Put the rows, from the first line through the line containing "(x=862, y=352)" (both included), into a Markdown table with the columns Number and Line. Skip blank lines and leave the pictures out.

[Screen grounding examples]
* * * * * * * * *
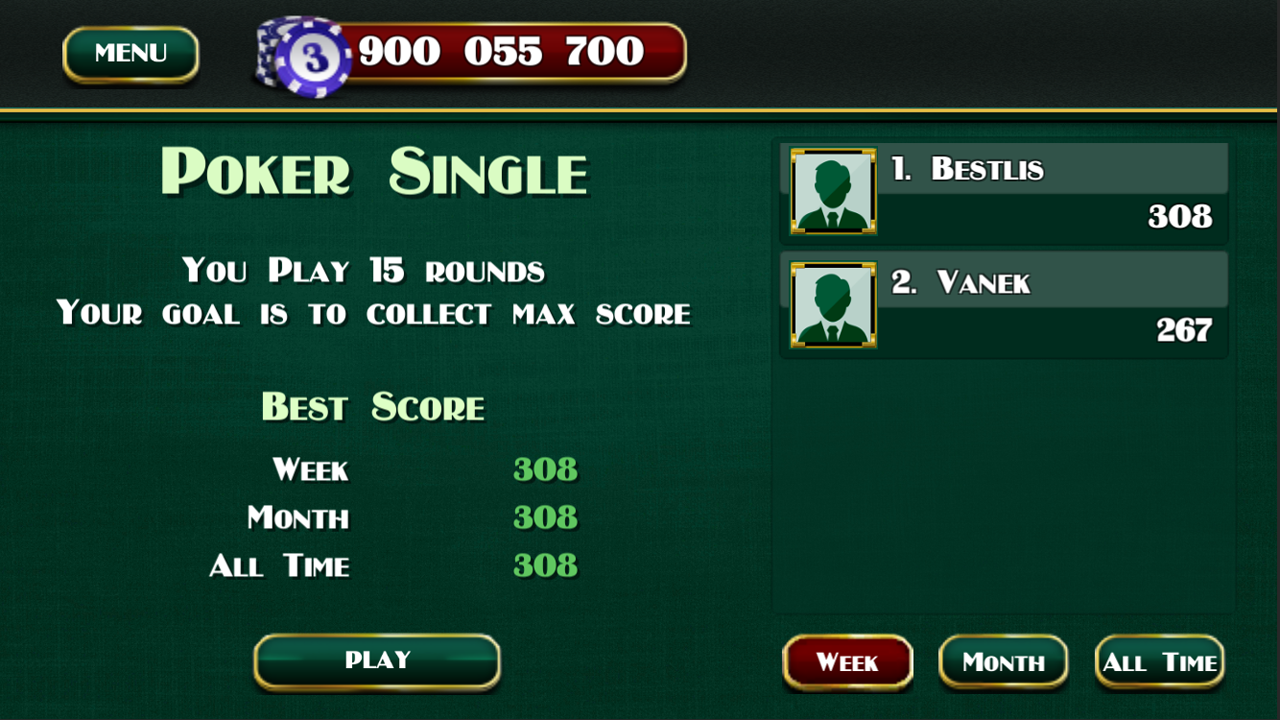1280x720 pixels.
Task: Click the Poker Single title
Action: [x=377, y=173]
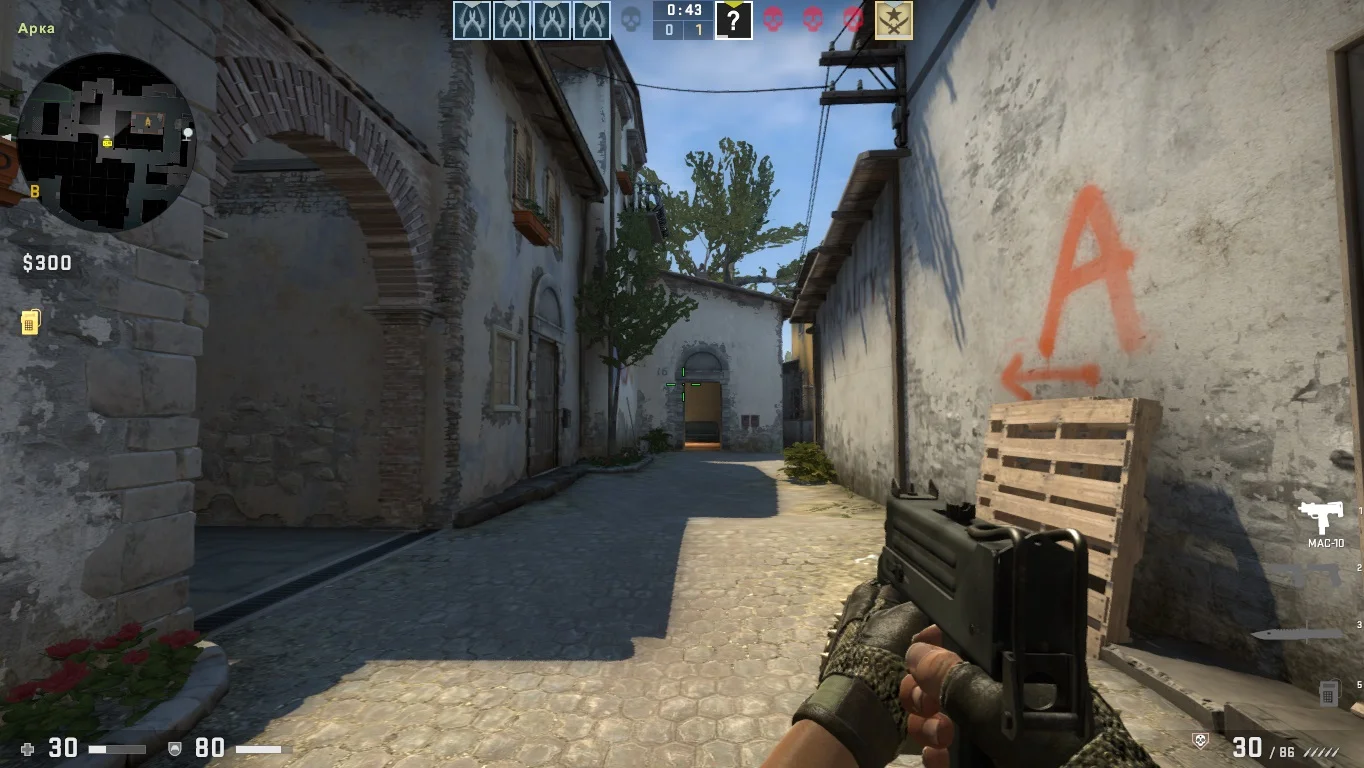Switch to the pistol weapon slot

[1313, 575]
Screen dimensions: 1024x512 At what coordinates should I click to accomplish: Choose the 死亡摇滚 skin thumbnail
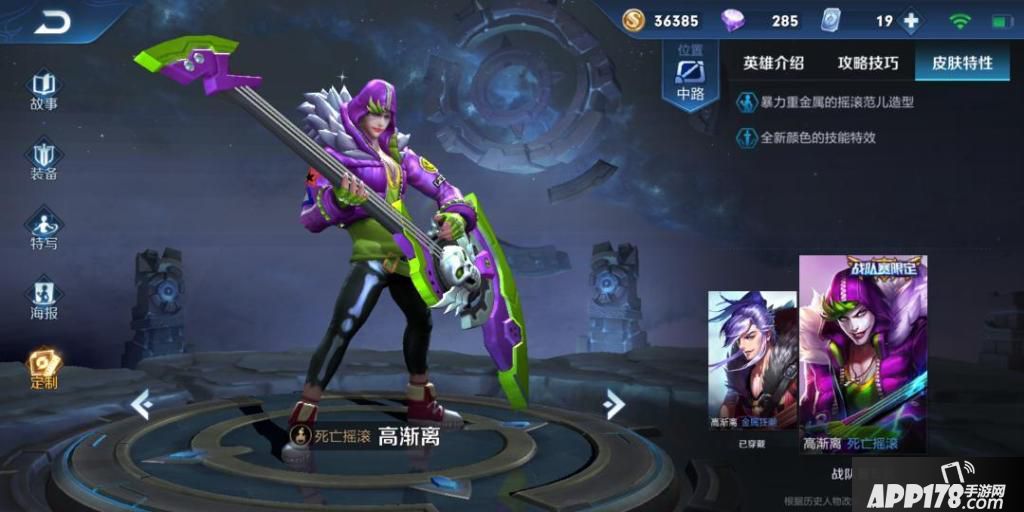(x=862, y=352)
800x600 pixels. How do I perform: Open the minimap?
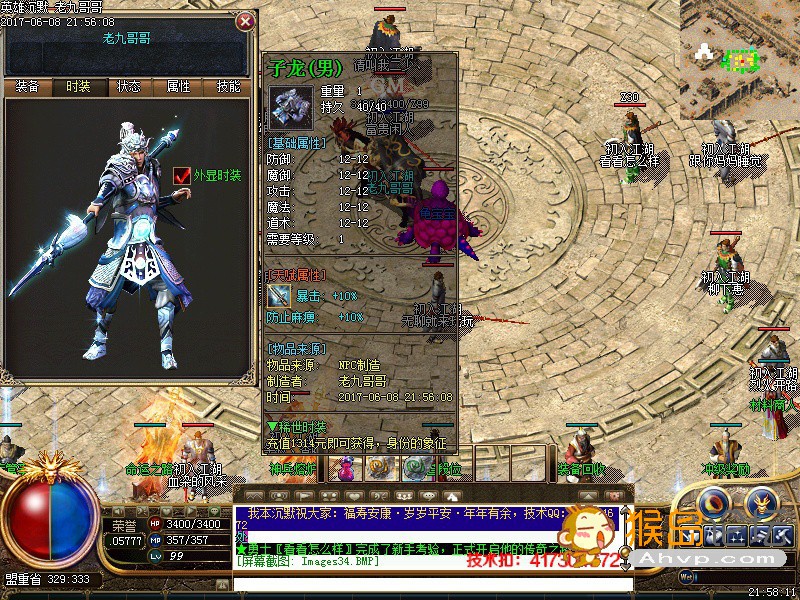(739, 45)
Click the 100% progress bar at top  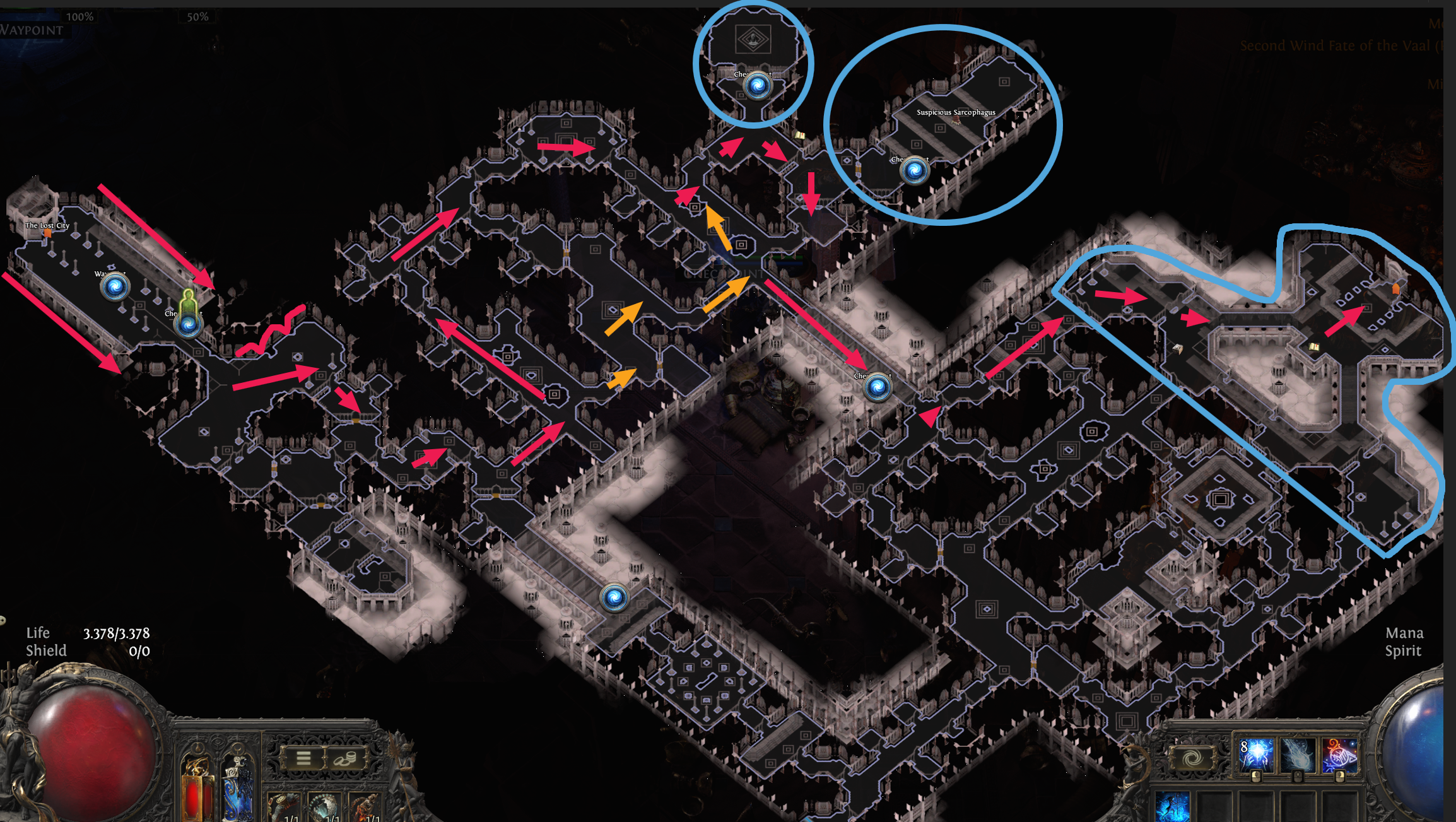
* * * * * * * * *
→ **IN RESPONSE**
| Number | Line |
|---|---|
| 1 | 1280x720 pixels. |
| 2 | Task: Click the Poker Single title |
| 3 | Action: [x=377, y=173] |
| 4 | Switch to the pistol weapon slot |
| 5 | [1313, 575] |
| 6 | Screen dimensions: 1024x512 At what coordinates should I click to accomplish: Choose the 死亡摇滚 skin thumbnail |
| 7 | (x=862, y=352) |